The dietary polyphenol trans-resveratrol (3,5,4′-trihydroxy-trans-stilbene) is glucuronidated at the 3 and 4′ positions to yield two major glucuronide conjugates, resveratrol-3-O-glucuronide (R3G) and resveratrol-4′-O-glucuronide (R4′G). The major enzymes catalyzing this conjugation reaction are members of the UDP-glucuronosyl transferase (UGT) 1A family and include UGT1A1 and UGT1A9, with minor contributions by UGT1A10. The kinetics of resveratrol glucuronidation in these three UGT1A isoforms as well as in human liver and intestinal microsomes were characterized across a wide concentration range. Atypical kinetics were observed for resveratrol glucuronidation in all the protein sources studied. The V_max estimate per total protein for both glucuronides was higher in human intestinal microsomes compared with human liver microsomes (12.2 ± 0.34 versus 7.4 ± 0.25 nmol/min/mg for R3G and 8.9 ± 0.14 versus 0.45 ± 0.01 nmol/min/mg for R4′G). The kinetic profile for formation of R3G in both human liver and intestinal microsomes fits a substrate inhibition model, whereas that for R4′G exhibited a biphasic kinetic profile in human liver microsomes and substrate inhibition in human intestinal microsomes.

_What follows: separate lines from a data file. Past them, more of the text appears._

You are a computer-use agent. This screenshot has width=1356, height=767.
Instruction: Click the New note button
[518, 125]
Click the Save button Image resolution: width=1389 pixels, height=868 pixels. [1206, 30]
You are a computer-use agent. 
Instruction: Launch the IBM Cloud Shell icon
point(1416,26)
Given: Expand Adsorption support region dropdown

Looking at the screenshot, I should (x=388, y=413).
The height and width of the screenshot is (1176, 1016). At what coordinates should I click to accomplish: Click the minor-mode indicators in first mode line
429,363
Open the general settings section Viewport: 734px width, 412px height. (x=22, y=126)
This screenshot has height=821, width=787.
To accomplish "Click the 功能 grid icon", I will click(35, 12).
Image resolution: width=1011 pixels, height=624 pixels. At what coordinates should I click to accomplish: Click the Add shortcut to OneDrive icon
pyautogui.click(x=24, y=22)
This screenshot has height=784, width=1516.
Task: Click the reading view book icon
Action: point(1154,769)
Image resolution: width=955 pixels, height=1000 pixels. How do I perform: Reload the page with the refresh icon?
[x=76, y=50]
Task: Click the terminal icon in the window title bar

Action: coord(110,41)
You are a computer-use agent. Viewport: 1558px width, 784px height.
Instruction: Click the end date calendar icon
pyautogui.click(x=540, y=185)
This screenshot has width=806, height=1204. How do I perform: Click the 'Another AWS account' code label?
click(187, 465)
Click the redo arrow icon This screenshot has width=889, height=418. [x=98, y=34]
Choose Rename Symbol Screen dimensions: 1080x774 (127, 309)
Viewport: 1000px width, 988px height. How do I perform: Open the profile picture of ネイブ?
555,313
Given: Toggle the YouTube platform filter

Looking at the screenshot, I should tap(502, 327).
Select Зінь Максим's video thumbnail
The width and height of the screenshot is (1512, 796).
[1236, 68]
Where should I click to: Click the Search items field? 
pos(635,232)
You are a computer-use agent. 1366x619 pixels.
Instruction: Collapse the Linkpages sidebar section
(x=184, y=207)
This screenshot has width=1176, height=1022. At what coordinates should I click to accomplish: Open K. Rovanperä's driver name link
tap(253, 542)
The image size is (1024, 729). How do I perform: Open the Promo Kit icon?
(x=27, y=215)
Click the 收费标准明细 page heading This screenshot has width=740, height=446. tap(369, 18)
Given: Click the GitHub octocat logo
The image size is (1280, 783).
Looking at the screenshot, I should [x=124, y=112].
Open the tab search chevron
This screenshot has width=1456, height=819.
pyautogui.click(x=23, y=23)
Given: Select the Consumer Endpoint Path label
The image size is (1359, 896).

In recombinant human UGT supersomes, for both glucuronides, UGT1A9 exhibited higher activity than UGT1A1, whereas the lowest activity was observed with UGT1A10. The kinetic profile for R3G exhibited substrate inhibition for all three isoforms, whereas that for R4′G differed, exhibiting substrate inhibition for UGT1A1 and UGT1A10 and Hill kinetics for UGT1A9. These results suggest that in vitro kinetics of resveratrol glucuronidation at high concentrations cannot be ignored in predicting in vivo clearance upon high-dose consumption of resveratrol.